Unlike Layers I/II, MP3 uses variable-length Huffman coding (after perceptual) to further reduce the bitrate, without any further quality loss.
MP3's more fine-grained and selective quantization does prove notably superior to Layer II/MP2 at lower-bitrates, however. It is able to provide nearly equivalent audio quality to Layer II, at a 15% lower bitrate (approximately). 128 kbit/s is considered the "sweet spot" for MP3; meaning it provides generally-acceptable quality stereo sound on most music, and there are diminishing quality improvements from increasing the bitrate further. MP3 is also regarded as exhibiting artifacts that are less-annoying than Layer II, when both are used at bitrates that are too low to possibly provide faithful reproduction.
Layer III audio files use the extension .mp3
The MPEG-2 standard includes several extensions to MPEG-1 Audio. MPEG-2 Audio is defined in ISO/IEC-13818-3
These sampling rates are exactly half that of those originally defined for MPEG-1 Audio. They were introduced to maintain higher quality sound when encoding audio at lower-bitrates.
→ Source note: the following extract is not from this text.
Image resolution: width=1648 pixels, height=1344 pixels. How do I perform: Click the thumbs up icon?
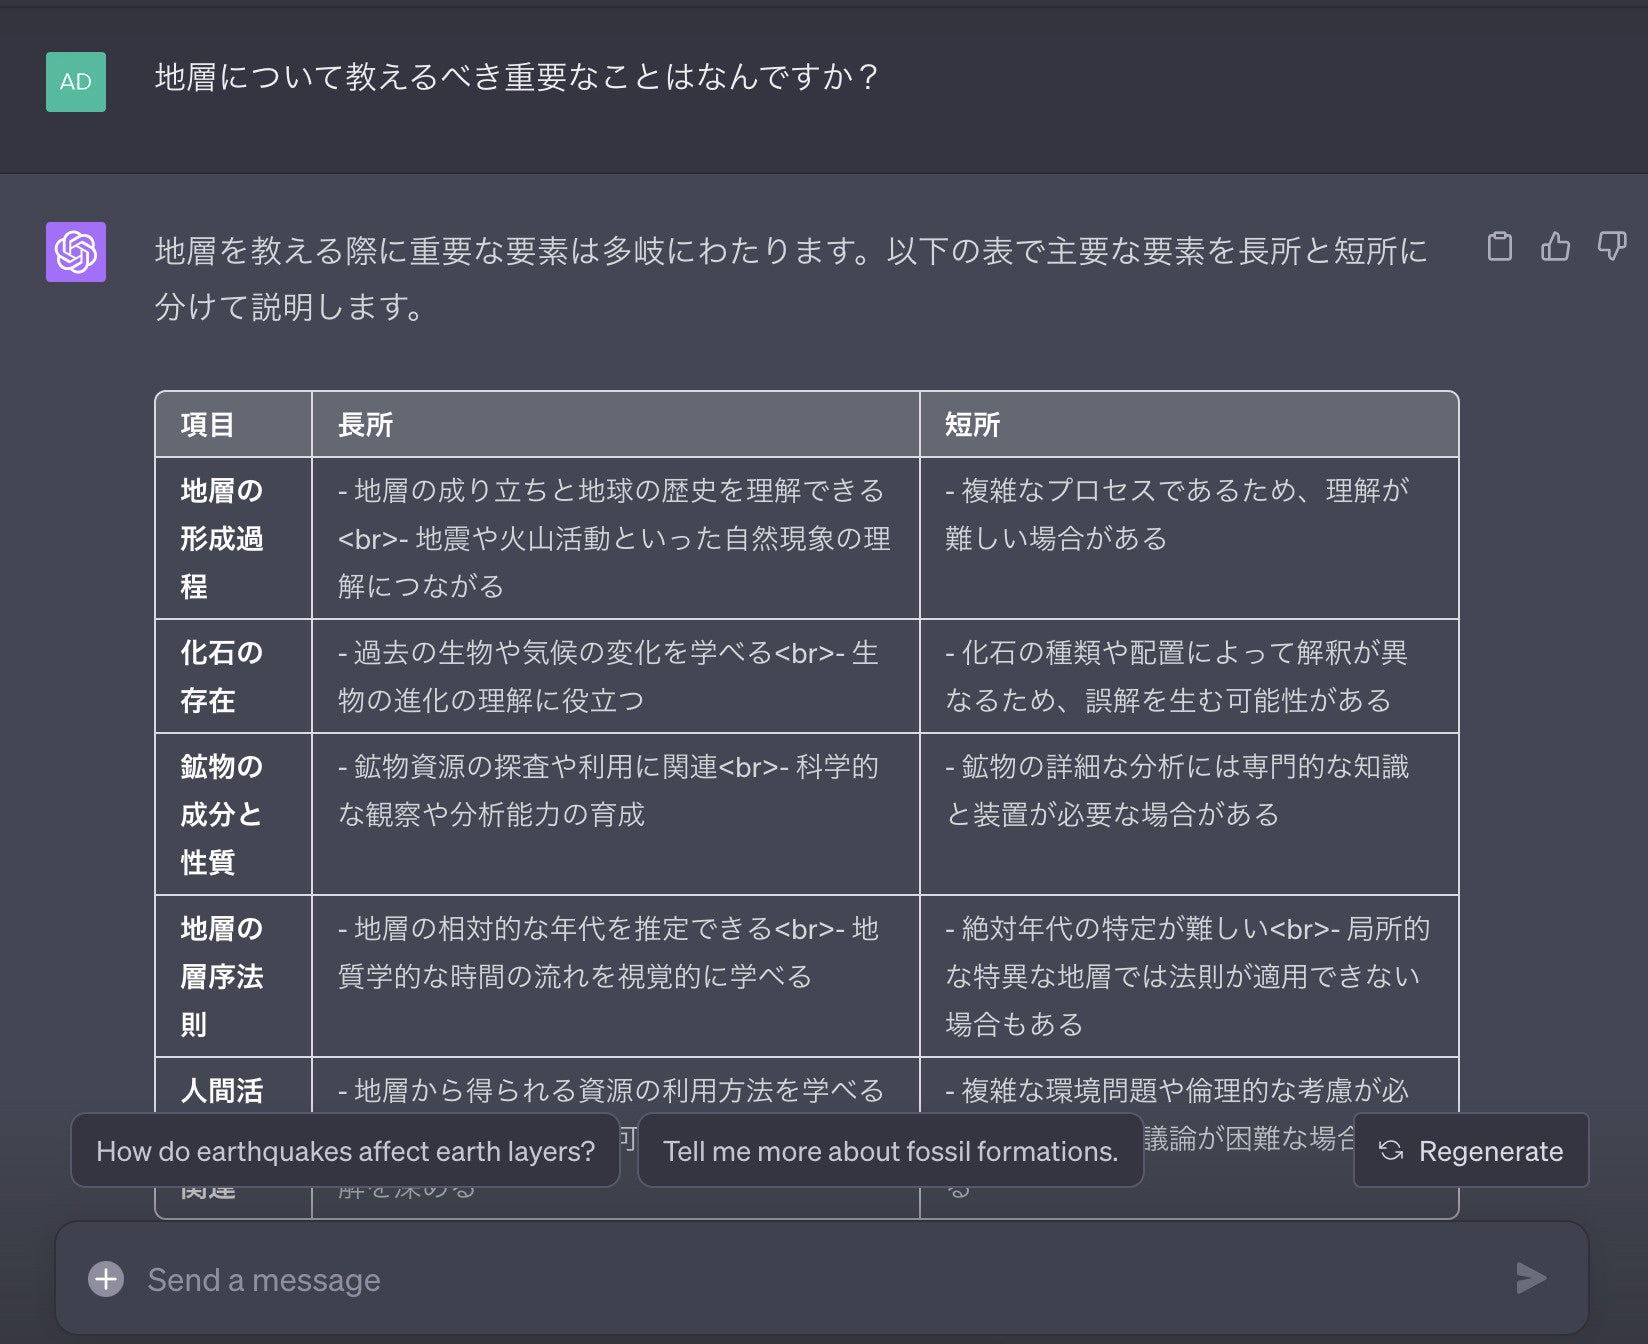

The even-lower bitrates were introduced because tests showed that MPEG-1 Audio could provide higher quality than any existing (circa 1994) very low bitrate (i.e. speech) audio codecs.
Conformance: Procedures for testing conformance.
Provides two sets of guidelines and reference bitstreams for testing the conformance of MPEG-1 audio and video decoders, as well as the bitstreams produced by an encoder.
Simulation: Reference software.
C reference code for encoding and decoding of audio and video, as well as multiplexing and demultiplexing.
This includes the ISO Dist10 audio encoder code, which LAME and TooLAME were based upon.